▶ **Supplied material**

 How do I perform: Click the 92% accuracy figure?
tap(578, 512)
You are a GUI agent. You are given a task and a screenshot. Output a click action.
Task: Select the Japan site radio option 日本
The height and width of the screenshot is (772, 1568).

▶ **To do**
Please return every line of the material above that includes "screenshot".

▶ **Exercise answer**
You are a GUI agent. You are given a task and a screenshot. Output a click action.
The height and width of the screenshot is (772, 1568).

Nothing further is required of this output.